Recolhi em alguns fragmentos de minhas amazônicas leituras um personagem invulgar do clero que participou ativamente de movimentos políticos e sociais na região amazônica, o Frei Carmelita José dos Santos Inocentes.
Conflito de Lages
No dia 22 de junho de 1832, foi articulada uma revolta popular contra a subordinação política do Rio Negro ao Grão-Pará, e proclamada a Província do Rio Negro. Um dos grandes articuladores do movimento foi o Frei Carmelita José dos Santos Inocentes. O movimento foi esmagado pelas armas, sem que o governo imperial atendesse às razões apresentadas pelos amazonenses, que tinham enviado ao Rio de janeiro um delegado, o Frei José dos Santos Inocentes que conseguiu, apenas, que fosse criada a Comarca do Alto Amazonas.
Pés de Chumbo
O Frei José foi enviado a Cuiabá, em março de 1833, acompanhando uma comitiva militar, como “embaixador da insurreição” que havia irrompido, em 7 de dezembro de 1831, contra os “pés-de-chumbo” portugueses.
Questão do Pirara
O governo inglês havia contratado o alemão Robert Schomburgk, homem de ciência, geógrafo e naturalista, para realizar pesquisas na Guiana Inglesa e em terras Brasileiras. Schomburgk, em 1835, chegou até o forte São Joaquim, no centro do Vale do Rio Branco, onde foi recebido com cortesia, sem que os brasileiros desconfiassem de suas reais intenções. Schomburgk regressou a Londres mas, em 1837, voltou à Guiana dando continuidade aos seus “estudos geográficos”. Em seus relatórios a Londres, Schomburgk mandava dizer que a soberania brasileira na região era fraca, precária, quase inexistente. Sugeriu que a Inglaterra deveria ocupar esses espaços “vazios” e demarcá-los para os domínios de sua majestade inglesa e até de ocupá-los em caráter permanente. A opinião pública britânica apoiou a ideia e o missionário protestante Thomas Youd foi enviado para a região. Youd instalou-se na região do Pirara e iniciou a evangelização dos índios, o ensino do idioma inglês e seu aliciamento para o domínio britânico. A bandeira inglesa passou a tremular em território brasileiro. O Comandante do Forte Capitão Ambrósio Aires e o Frei José dos Santos Inocentes, cumprindo ordens do Presidente da Província do Pará, intimaram o “missionário” a deixar o território brasileiro.
- Wallace e o Frei José
O Frei José que Wallace encontra, no Rio Negro, em Nossa Senhora da Guia e depois nas proximidades de Pedreiro carrega consigo apenas uma vaga lembrança do homem que fora no passado. O ex-soldado trazia no corpo as marca do tempo e da rude vida que levara embora conservasse o espírito jovem.

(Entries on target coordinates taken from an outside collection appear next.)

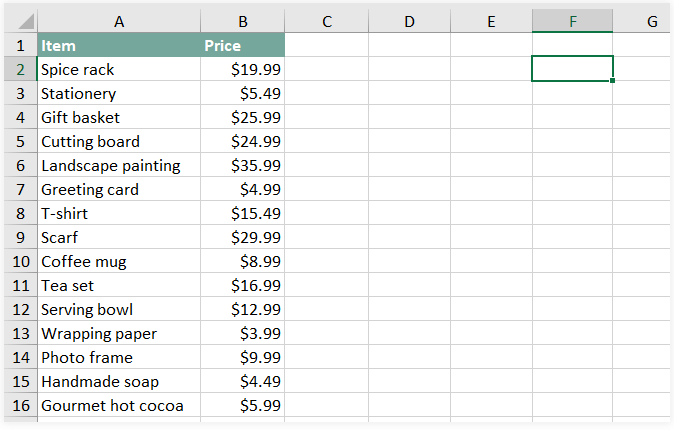Viewport: 674px width, 430px height.
Task: Select row 16 header
Action: [x=21, y=405]
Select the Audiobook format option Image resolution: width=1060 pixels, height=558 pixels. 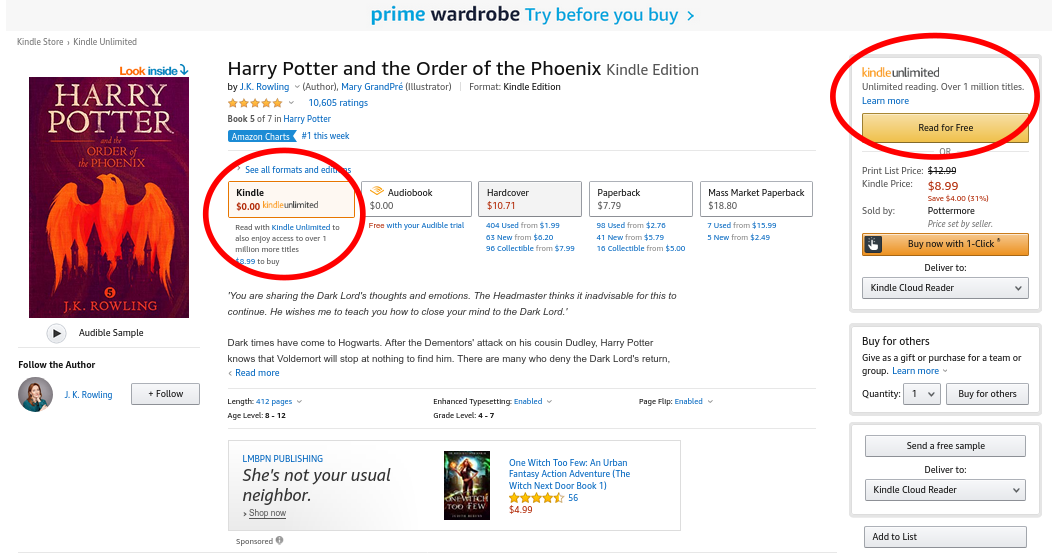tap(416, 199)
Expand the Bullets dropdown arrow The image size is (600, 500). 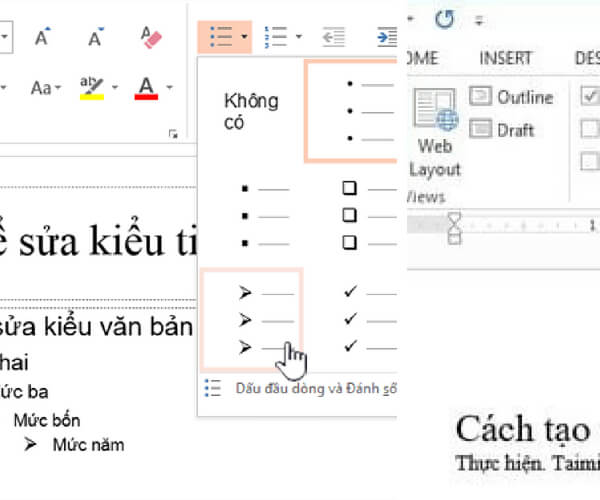click(244, 38)
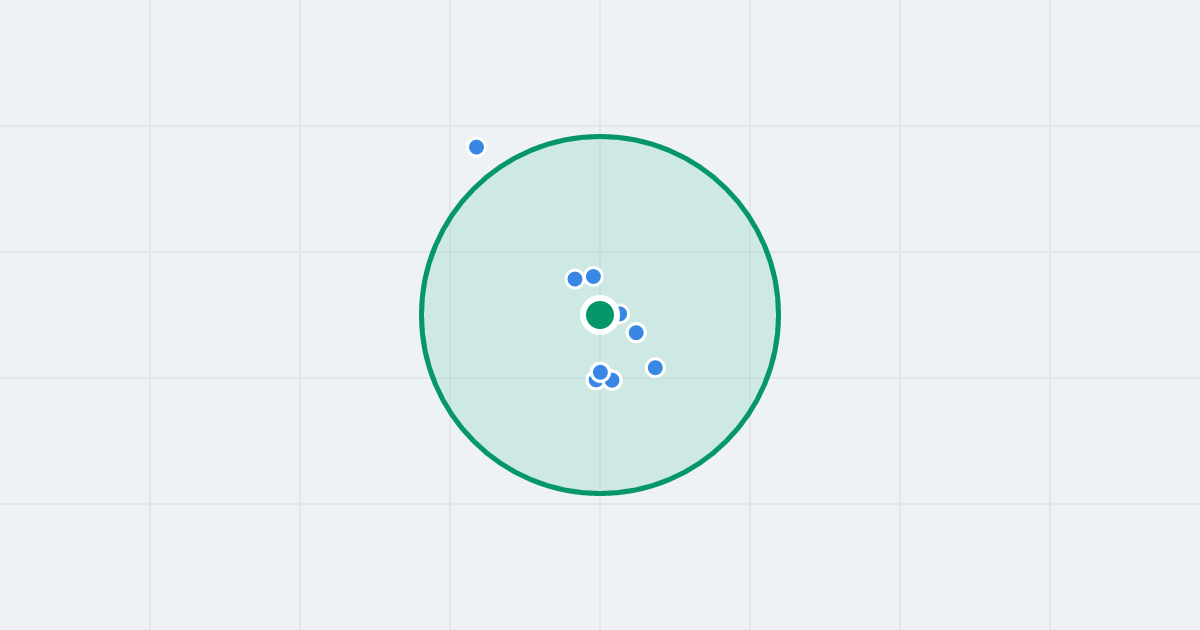Select left dot of pair above center marker

(x=575, y=279)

Nossa Senhora da Guia (janeiro de 1851)
Enfim, o Padre chegou, ou melhor, o Frade: Frei José dos Santos Inocentes. Veio com ele o Comandante da Vila de Marabitanas, o Senhor Tenente Felisberto. Frei José era um homem alto, magro, precocemente envelhecido, inteiramente desgastado por uma vida de devassidão. Tinha as mãos deformadas e o corpo ulcerado. Não obstante, apreciava enormemente relembrar as proezas de sua juventude, sendo considerado o mais original e divertido contador de anedotas da Província do Pará.

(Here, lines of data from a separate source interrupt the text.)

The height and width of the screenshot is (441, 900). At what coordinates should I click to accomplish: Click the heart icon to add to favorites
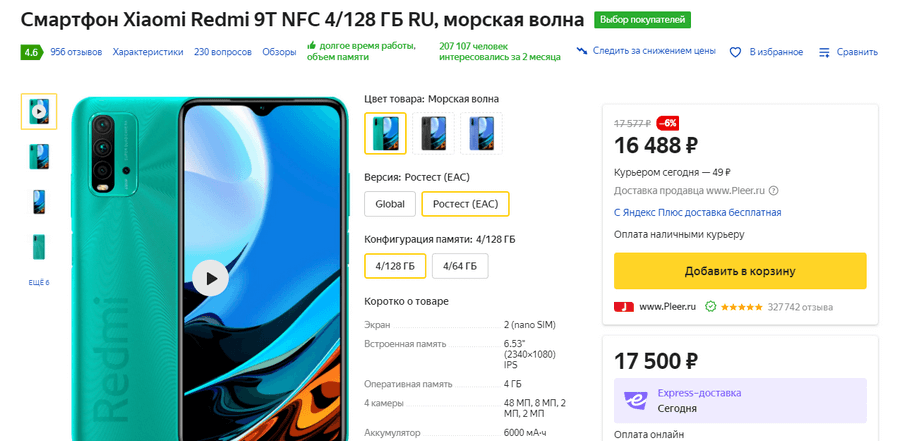pos(735,52)
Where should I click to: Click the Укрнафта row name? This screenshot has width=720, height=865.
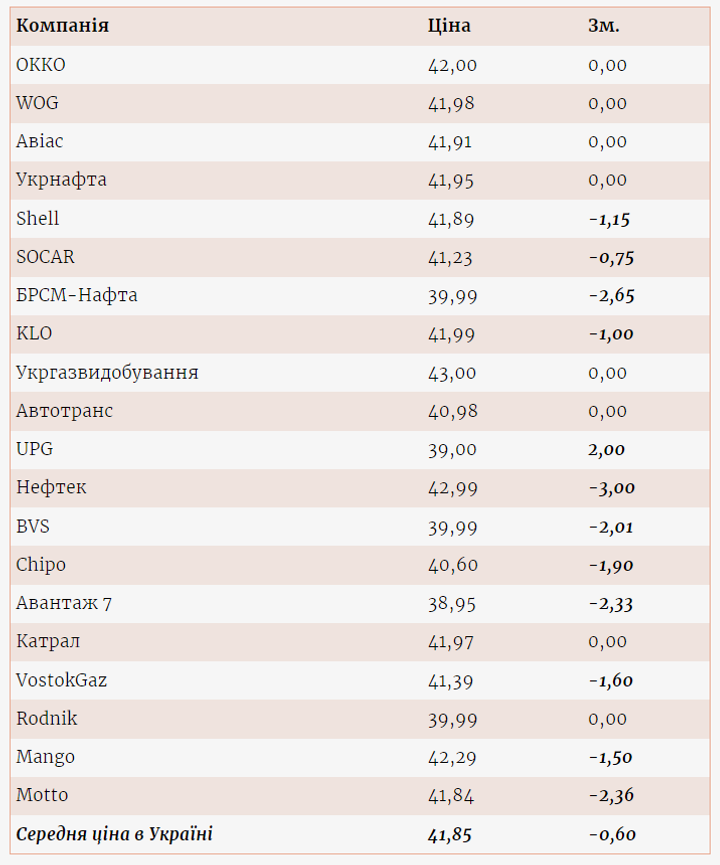[61, 180]
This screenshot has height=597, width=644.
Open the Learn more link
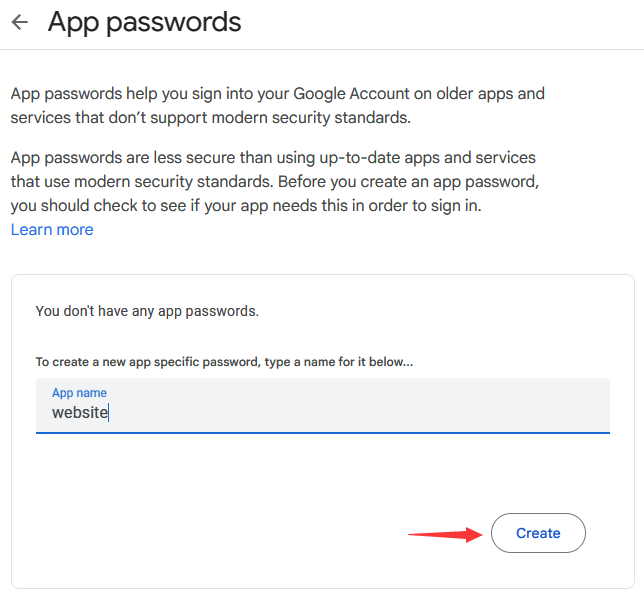(x=52, y=230)
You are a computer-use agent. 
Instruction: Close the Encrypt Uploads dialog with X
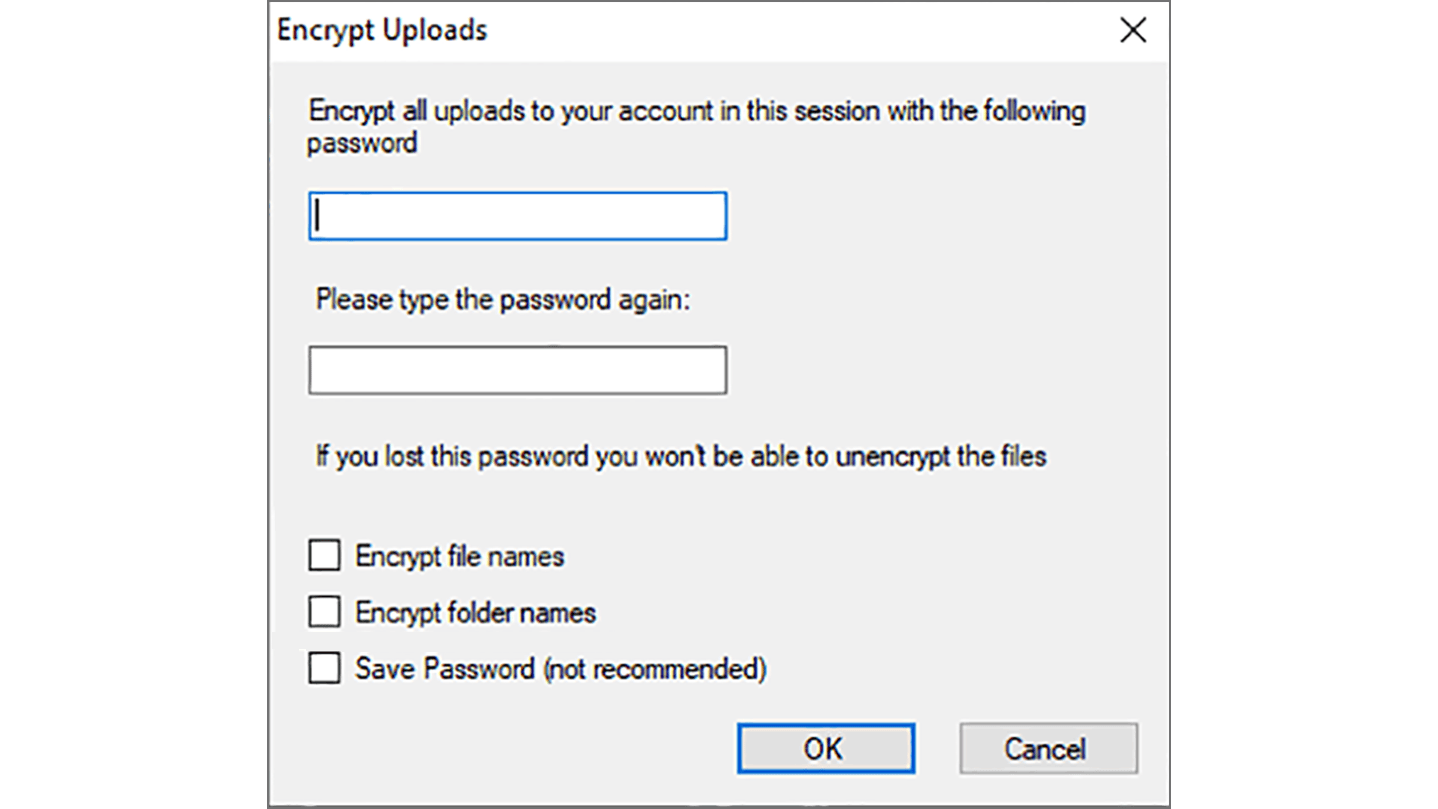click(x=1132, y=31)
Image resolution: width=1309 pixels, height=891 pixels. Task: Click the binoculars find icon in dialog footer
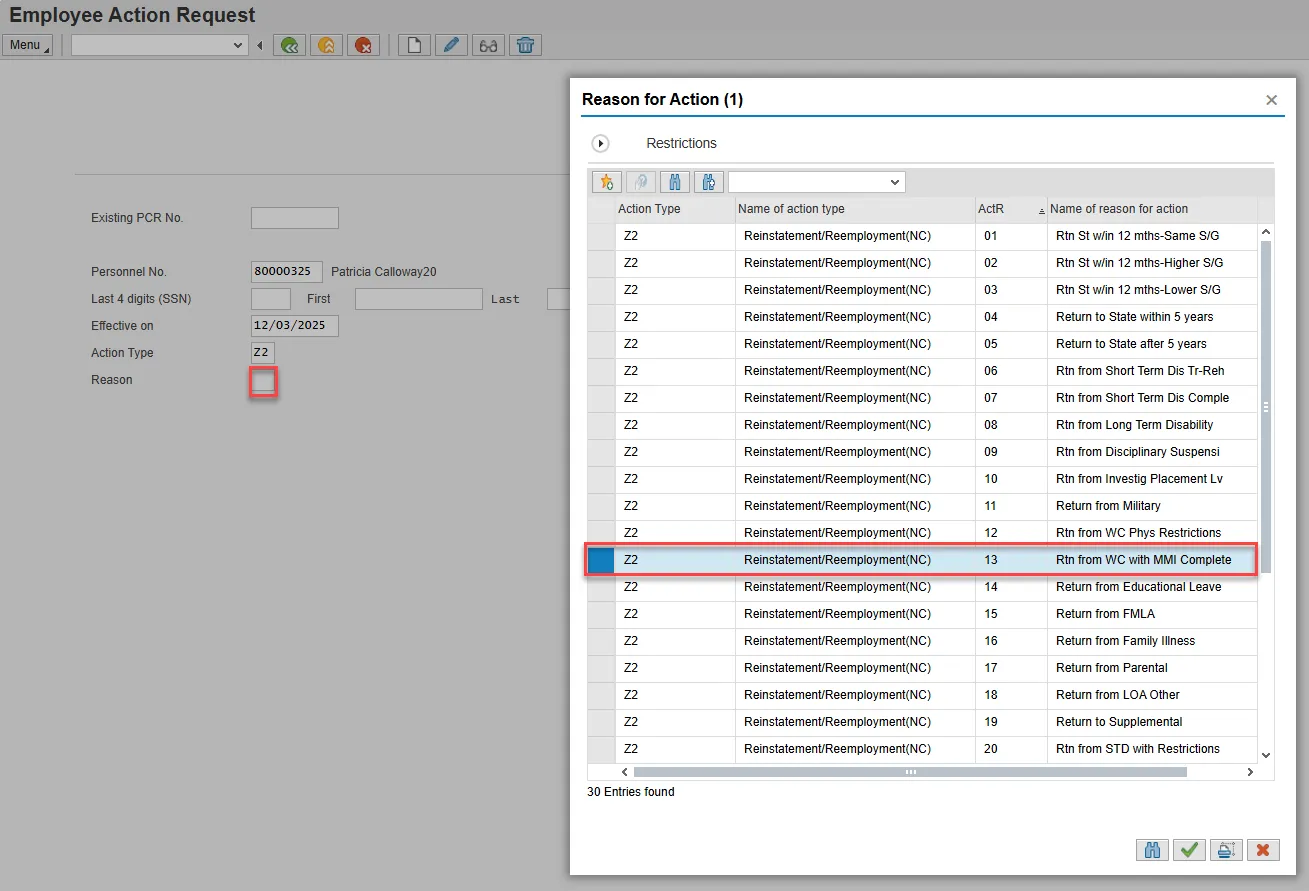[x=1152, y=850]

Para vir da praia à colina onde se situa a Aldeia, o Frade teve de ser carregado numa rede. Antes de iniciar os rituais religiosos, foram-lhe precisos dois dias de completo repouso. Fui visitá-lo muitas vezes, sempre acompanhado do Senhor Lima, divertindo-me enormemente com seu inexaurível estoque de anedotas. Ele parecia tudo saber acerca de todos os moradores da Província, tendo sempre algo de divertido e bem-humorado para contar a respeito de cada um. Seus casos eram, na maior parte das vezes, extremamente vulgares e fesceninos (obscenos); mas ele os contava com tamanha graça, numa linguagem tão pitoresca e expressiva, ilustrando-os com engraçadíssimas imitações de vozes e maneiras, que eles se tornavam irresistivelmente hilariantes.

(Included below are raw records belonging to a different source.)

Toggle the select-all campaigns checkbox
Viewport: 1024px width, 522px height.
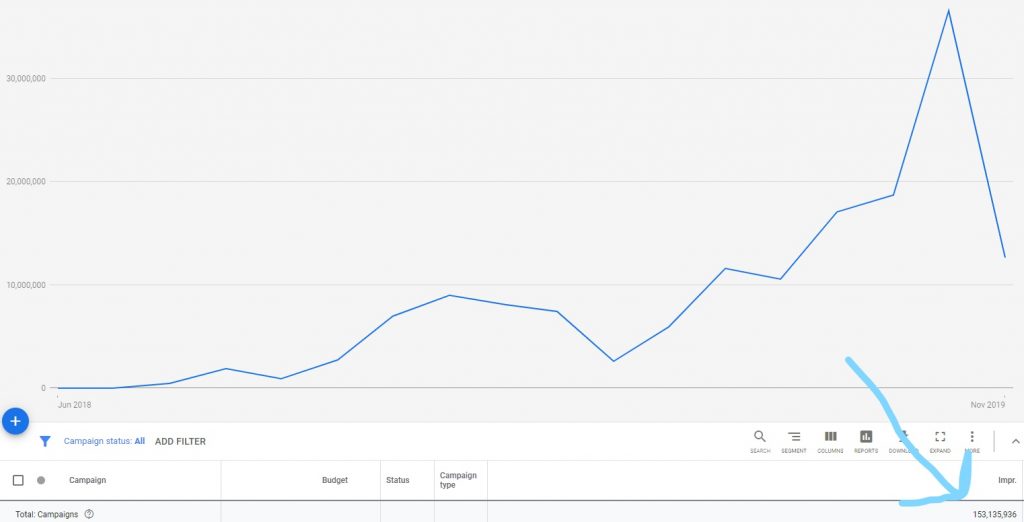[18, 480]
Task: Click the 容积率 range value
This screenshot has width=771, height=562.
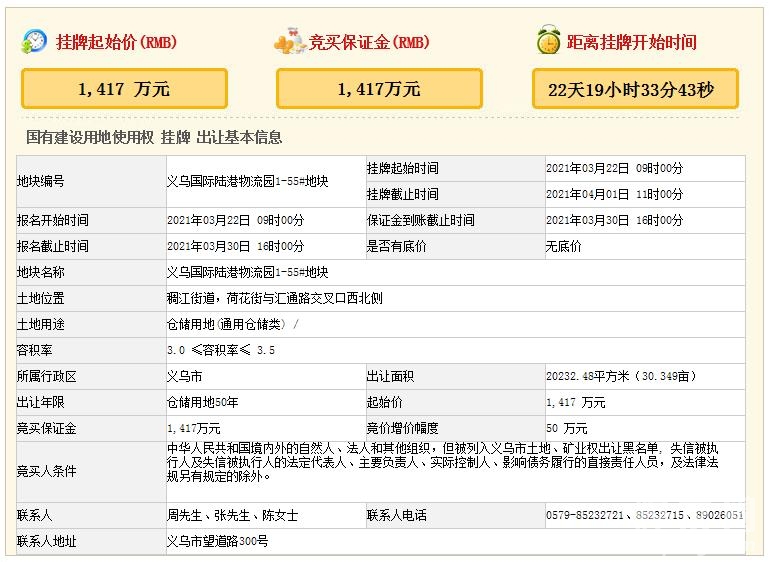Action: (x=220, y=350)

Ademais, há um certo encanto particular no ato de se escutar uma boa anedota contada em uma língua estrangeira. O desfecho torna-se ainda mais interessante, já que a dificuldade de compreensão acentua a sua imprevisibilidade. Além de tudo, o conhecimento que se adquire das diferentes maneiras de se utilizarem os idiotismos do idioma produz um prazer inteiramente distinto, somando-se ao causado pela própria anedota em si. Frei José não repetiu um único caso durante toda aquela semana que passou conosco. Até o Senhor Lima, que já o conhecia há muitos anos, confessou que desconhecia boa parte das histórias que ele então nos contou.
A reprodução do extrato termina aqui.